## EXERCISE INPUTS
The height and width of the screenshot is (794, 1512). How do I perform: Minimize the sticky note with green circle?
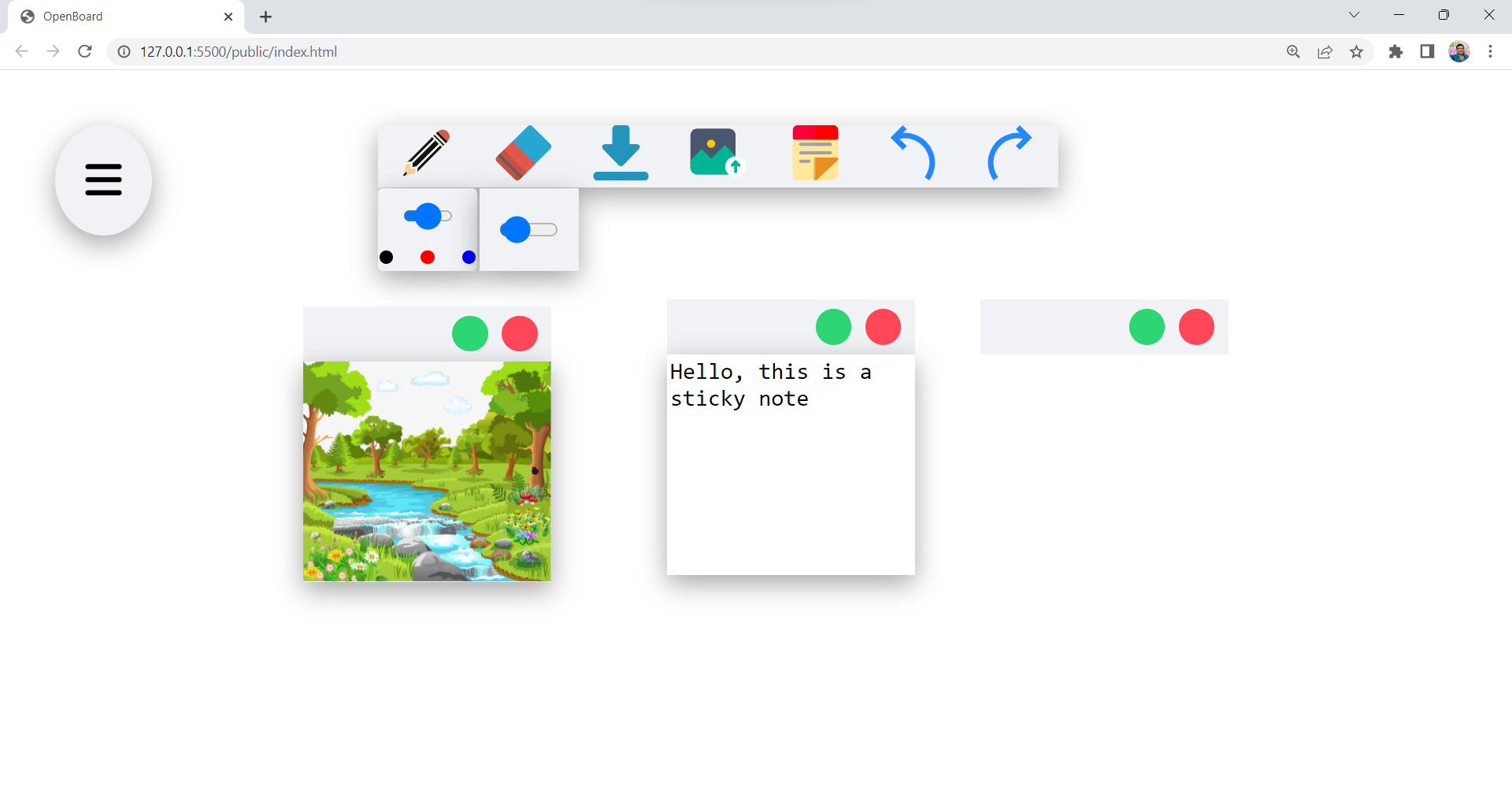click(833, 327)
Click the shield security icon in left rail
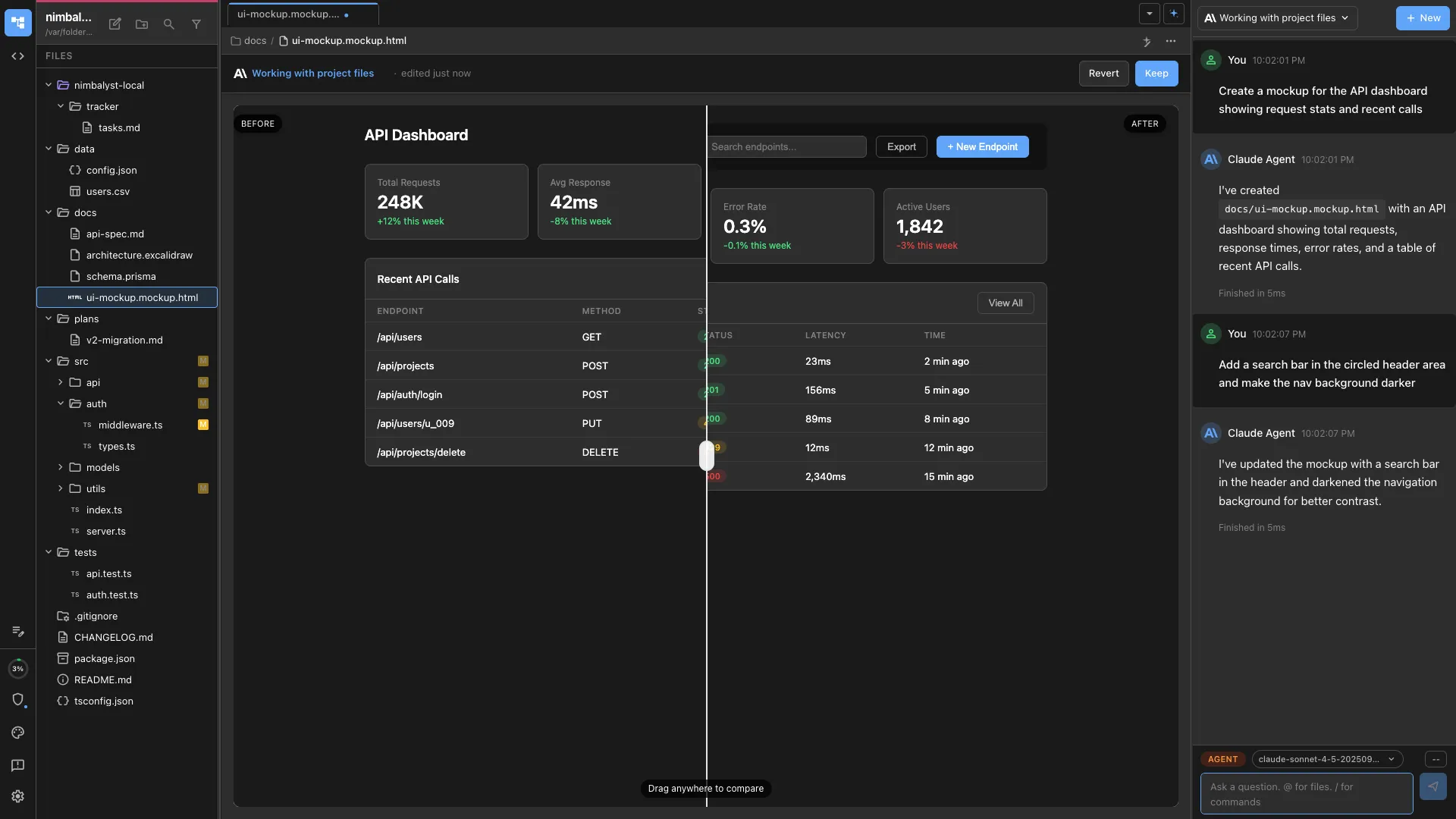This screenshot has width=1456, height=819. click(x=17, y=700)
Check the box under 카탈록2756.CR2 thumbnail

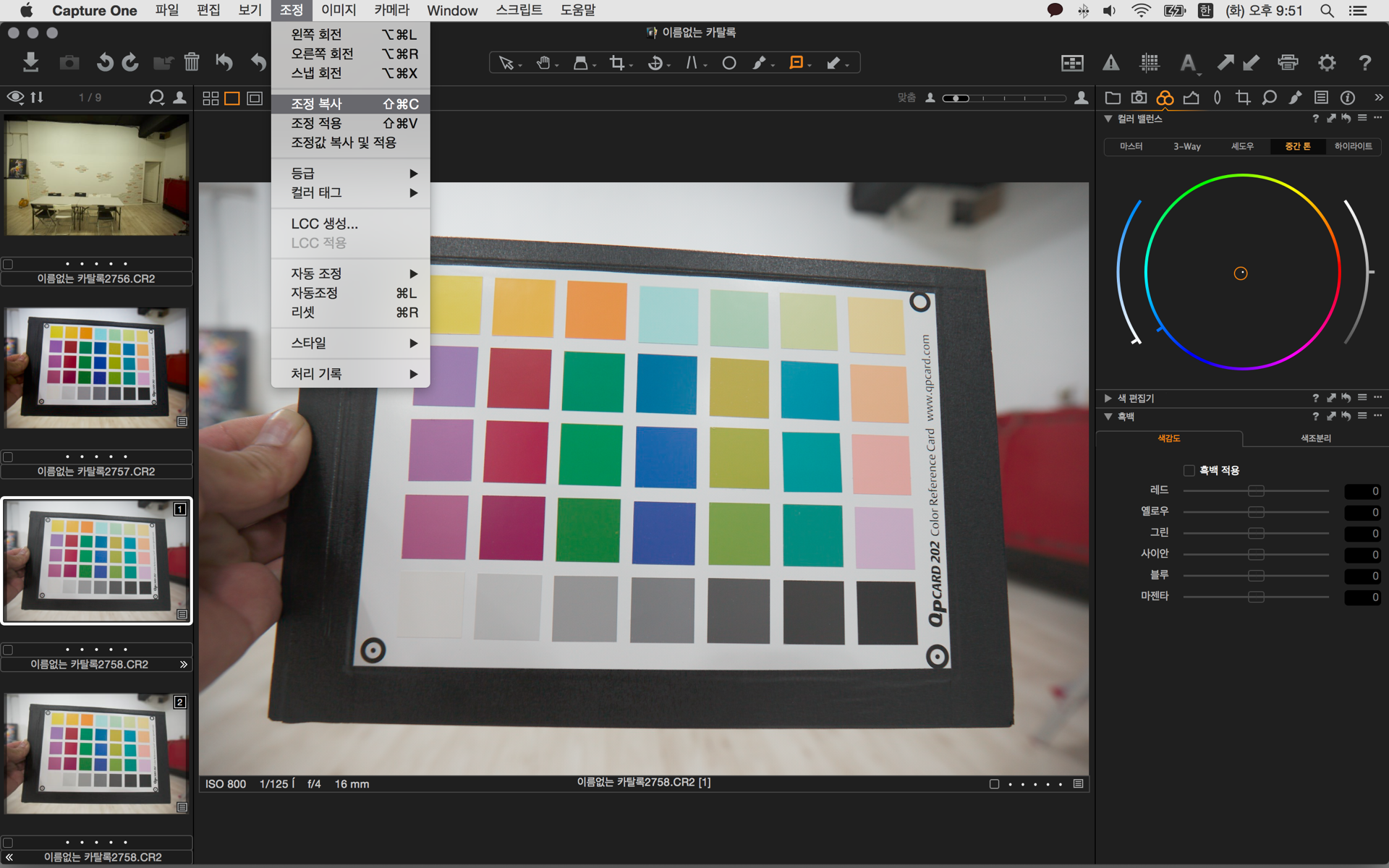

## AIM OF THE EXERCISE
Repeat the data exactly as written, but without the pictures.

## RESULT OF THE EXERCISE
The height and width of the screenshot is (794, 1512). How do I perform: Minimize the sticky note with green circle?
click(833, 327)
Click the shield security icon in left rail
This screenshot has width=1456, height=819. click(x=17, y=700)
Check the box under 카탈록2756.CR2 thumbnail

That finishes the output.